Summary of main findings and implications to health officials.

  1. (i)

    It was found that fractional-order has significant impact on the disease dynamics as demonstrated in Figure (). When the reproduction is less than unity, it was observed that as the fractional-order increases, all the human populations except \({R_{C}}\)(COVID-19-recovered individuals) were decreasing. The implication is that, while effort is being made to lower the reproduction number, serious effort should be made also by the government and other related health organizations in understanding the impact of fractional-orders in the dynamics and control of dengue and COVID-19 infections. This is to ensure that the fractional-order is high as possible in order to reduce the viral load and increase the number of \({R_{D}}\) (dengue-recovered individuals). For the particular case of COVID-19-recovered individuals, efforts should be made to keep fractional-order as low possible to enhance the number of individuals recovering from COVID-19. Furthermore, in a situation where the reproduction is greater than unity, it is expected that the co-circulation of the infections will persist. However, a fractional-order as low as possible can substantially reduce the populations of COVID-19 related components while, a fractional-order as high as possible can significantly reduce the number of individuals infected with both strains of dengue virus. In any case, understanding the phenomenon of fractional-order as applied to disease dynamics will enhance the struggle of health officials in controlling dengue and COVID-19 infections.

  2. (ii)

    It was shown that the disease reproduction numbers are functions of corresponding transmission and recovering rates as depicted in Fig. 11. It follows that an increasing transmission rate results to an increasing reproduction number and a decreasing recovery rate returns a decreasing reproduction number. Thus, to reduce the number of secondary infections caused by a typically infected person to below one, health officials should ensure that the transmission rate is reduced to barest minimum. This may be achieved by the use of treated nets, insecticides etc may reduce transmission rate of dengue virus. Similarly, the use of face-masks, lock-downs as observed during the epidemic can reduce the transmission rate of COVID-19. Furthermore, effort should be be made by health officials and governments to enhance recovery strategies and interventions. This could be possible through equipping the hospitals, sufficient supply of health workers and training etc.

  3. (iii)

    It was observed that the disease-free equilibrium is globally asymptotically stable when \({\mathcal {R}}_0< 1\) while, the disease-present equilibrium is globally asymptotically stable when \({\mathcal {R}}>1\). This is demonstrated in Theorems 4.2 and 4.3 and validated with Figs. 12, 13, 14, 15, 16, 17, 18 and 19. Hence, to ensure a population free from co-circulation of double strains of dengue and COVID-19, health officials must strive to reduce the average secondary infections caused by one infected person to less than one. This may be achieved faster when the fractional-order is low. Unfortunately, the co-circulation will persist if average secondary infections produced by an infected is above one.

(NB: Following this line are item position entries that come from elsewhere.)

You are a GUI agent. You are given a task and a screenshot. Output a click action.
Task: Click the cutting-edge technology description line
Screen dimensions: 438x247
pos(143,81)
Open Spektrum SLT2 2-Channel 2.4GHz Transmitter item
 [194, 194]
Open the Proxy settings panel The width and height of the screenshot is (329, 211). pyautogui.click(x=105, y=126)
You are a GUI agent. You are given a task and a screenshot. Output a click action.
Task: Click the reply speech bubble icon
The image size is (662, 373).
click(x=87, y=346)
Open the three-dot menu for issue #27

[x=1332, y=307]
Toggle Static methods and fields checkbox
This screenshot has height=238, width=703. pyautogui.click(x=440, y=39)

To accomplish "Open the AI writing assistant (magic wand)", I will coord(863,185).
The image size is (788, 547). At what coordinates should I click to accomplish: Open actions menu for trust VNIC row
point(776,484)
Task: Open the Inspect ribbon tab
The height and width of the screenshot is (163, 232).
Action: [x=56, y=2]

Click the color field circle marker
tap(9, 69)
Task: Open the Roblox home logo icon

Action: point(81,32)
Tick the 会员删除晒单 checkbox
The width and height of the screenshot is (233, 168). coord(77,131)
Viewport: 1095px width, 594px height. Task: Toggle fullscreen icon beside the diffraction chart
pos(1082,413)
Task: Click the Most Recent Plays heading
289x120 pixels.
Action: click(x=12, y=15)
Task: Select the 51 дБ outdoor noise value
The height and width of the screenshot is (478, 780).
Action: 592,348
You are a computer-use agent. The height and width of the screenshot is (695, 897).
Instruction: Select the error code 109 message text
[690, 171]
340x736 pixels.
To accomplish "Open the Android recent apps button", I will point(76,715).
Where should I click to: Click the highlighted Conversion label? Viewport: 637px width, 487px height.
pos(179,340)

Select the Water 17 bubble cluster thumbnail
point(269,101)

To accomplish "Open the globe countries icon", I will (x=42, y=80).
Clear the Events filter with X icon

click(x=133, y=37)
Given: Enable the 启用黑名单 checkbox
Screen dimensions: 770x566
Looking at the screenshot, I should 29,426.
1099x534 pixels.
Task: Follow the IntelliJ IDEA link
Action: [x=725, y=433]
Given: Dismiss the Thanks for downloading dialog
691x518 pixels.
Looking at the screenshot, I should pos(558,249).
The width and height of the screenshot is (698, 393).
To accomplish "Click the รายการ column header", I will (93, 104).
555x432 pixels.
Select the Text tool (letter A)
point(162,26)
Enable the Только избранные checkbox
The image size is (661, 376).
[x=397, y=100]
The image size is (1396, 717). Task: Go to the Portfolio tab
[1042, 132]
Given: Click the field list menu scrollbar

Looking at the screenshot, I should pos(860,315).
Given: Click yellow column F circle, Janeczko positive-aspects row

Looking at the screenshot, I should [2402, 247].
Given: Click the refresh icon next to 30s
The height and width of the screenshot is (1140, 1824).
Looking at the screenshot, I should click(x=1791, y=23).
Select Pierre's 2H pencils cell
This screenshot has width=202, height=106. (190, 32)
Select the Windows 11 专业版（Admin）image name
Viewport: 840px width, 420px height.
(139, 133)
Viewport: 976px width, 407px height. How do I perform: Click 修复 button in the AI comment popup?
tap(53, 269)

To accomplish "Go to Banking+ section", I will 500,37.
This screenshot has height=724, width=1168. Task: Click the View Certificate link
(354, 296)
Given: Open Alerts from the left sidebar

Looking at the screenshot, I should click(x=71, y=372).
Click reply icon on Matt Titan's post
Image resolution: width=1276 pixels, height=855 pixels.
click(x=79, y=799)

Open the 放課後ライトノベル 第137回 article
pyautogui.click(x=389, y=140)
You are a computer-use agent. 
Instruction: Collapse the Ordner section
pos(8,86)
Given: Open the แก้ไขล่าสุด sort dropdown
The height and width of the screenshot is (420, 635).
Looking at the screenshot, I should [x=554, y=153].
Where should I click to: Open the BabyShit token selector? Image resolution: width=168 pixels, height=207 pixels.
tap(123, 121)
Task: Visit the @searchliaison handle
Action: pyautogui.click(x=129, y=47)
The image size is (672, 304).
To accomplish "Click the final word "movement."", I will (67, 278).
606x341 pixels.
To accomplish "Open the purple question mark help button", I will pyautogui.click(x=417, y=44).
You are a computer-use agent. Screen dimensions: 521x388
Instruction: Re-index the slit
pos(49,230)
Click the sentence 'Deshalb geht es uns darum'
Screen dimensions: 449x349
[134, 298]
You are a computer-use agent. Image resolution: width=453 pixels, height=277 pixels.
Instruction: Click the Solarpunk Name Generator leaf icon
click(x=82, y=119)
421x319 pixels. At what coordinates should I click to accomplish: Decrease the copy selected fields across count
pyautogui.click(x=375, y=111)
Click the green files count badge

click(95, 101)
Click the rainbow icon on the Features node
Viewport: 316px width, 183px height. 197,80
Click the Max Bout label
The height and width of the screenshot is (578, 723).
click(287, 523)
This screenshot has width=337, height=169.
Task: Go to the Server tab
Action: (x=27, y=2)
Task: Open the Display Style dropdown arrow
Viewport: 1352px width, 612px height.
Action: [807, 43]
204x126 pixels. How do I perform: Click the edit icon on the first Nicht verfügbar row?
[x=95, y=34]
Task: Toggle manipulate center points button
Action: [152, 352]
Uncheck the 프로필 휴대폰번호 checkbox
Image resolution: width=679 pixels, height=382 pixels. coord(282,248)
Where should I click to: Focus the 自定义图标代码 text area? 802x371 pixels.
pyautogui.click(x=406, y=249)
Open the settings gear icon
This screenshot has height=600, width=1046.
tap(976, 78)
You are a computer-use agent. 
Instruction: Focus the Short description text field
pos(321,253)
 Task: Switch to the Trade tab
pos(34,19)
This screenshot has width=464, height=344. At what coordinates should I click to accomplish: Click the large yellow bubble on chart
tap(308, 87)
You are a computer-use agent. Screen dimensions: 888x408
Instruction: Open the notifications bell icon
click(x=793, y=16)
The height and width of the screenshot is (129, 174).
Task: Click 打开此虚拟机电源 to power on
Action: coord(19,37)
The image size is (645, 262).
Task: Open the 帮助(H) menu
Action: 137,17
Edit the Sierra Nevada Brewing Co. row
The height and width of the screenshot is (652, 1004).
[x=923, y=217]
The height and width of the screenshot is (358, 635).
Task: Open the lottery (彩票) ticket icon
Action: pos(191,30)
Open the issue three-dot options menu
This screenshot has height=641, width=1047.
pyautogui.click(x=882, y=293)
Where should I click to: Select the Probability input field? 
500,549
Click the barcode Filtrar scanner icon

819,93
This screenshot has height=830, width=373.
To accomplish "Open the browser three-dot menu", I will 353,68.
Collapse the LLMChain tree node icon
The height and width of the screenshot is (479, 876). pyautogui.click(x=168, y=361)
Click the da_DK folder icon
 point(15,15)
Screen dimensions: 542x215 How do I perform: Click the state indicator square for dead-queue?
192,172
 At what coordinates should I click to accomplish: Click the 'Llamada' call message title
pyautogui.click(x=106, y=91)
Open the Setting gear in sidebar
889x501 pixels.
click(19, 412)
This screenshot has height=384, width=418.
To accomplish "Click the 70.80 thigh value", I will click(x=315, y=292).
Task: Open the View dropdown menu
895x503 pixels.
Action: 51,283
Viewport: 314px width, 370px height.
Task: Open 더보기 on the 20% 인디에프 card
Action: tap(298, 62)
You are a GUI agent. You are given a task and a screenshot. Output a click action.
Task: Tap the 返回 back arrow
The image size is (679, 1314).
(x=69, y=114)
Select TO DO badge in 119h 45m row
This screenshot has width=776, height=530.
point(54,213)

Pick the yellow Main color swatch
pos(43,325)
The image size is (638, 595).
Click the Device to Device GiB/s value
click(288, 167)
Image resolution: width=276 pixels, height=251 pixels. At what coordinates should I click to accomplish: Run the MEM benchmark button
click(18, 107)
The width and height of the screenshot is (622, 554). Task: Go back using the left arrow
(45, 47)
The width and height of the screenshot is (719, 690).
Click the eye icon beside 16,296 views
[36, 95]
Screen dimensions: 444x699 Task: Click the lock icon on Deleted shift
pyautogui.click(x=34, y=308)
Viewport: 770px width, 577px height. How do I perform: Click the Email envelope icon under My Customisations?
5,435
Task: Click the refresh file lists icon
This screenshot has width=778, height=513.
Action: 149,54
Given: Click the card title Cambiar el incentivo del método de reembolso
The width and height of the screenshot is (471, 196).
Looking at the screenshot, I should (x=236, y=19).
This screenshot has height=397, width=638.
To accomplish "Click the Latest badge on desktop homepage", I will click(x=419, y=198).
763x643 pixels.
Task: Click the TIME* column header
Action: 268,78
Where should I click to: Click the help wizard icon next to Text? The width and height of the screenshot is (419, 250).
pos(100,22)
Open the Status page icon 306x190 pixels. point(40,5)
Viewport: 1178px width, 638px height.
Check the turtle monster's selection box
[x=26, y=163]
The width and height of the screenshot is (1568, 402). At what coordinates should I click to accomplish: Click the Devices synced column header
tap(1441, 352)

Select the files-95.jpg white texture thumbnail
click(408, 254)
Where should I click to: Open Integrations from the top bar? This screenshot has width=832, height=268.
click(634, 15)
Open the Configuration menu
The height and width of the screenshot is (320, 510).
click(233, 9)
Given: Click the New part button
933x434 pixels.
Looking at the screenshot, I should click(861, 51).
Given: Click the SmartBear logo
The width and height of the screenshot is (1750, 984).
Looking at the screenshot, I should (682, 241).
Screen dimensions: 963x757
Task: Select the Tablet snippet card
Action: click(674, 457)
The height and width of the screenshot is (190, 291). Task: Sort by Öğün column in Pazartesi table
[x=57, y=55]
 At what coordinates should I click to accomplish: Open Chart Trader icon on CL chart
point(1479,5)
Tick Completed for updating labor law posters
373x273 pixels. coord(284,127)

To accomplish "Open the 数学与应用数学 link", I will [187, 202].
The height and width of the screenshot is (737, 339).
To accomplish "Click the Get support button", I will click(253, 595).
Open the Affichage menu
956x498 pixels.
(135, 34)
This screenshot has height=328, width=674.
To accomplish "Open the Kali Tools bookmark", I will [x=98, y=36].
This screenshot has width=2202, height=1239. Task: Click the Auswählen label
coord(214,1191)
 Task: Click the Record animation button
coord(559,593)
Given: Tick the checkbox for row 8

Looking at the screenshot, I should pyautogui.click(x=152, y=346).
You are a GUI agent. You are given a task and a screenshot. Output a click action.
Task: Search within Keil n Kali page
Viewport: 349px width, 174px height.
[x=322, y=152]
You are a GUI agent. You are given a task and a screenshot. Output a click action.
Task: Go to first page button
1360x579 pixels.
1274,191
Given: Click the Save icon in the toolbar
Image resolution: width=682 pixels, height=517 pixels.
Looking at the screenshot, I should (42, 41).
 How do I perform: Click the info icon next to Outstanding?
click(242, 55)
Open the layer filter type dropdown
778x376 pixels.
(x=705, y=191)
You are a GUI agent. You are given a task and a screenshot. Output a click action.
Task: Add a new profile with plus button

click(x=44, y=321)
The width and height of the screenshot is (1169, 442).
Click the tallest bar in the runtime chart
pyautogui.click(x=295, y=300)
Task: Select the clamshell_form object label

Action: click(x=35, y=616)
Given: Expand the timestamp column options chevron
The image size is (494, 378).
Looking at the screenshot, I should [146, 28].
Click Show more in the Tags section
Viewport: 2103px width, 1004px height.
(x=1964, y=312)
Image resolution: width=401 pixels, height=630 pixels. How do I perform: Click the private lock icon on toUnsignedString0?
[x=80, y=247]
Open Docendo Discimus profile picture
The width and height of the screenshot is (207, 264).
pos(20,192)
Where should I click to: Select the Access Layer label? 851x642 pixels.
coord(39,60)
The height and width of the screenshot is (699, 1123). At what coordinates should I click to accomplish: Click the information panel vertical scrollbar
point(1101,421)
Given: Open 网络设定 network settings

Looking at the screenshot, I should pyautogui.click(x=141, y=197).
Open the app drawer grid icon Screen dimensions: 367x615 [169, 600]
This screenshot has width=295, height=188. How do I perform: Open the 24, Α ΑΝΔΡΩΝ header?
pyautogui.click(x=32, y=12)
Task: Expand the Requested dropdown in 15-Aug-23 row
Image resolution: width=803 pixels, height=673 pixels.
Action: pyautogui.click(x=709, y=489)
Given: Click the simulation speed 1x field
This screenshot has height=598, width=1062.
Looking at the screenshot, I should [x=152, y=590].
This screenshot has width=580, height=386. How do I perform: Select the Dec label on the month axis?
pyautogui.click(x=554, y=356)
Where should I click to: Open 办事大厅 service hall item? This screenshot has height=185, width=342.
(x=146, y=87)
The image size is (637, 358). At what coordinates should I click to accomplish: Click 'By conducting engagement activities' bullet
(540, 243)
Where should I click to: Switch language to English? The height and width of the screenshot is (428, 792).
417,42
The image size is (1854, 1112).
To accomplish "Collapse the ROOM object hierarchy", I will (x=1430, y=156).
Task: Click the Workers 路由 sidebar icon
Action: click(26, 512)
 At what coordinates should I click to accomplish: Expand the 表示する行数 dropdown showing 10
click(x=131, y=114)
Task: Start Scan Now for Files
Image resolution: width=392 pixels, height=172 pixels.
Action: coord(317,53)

Our model is primary built on double strains of dengue and COVID-19 co-circulation. Furthermore, our model did not take into account the impact of vaccine for COVID-19 in the system. Future directions of our work could look at other more efficient numerical scheme for obtaining a solution, and other biological aspect of the model such as within-host dynamics.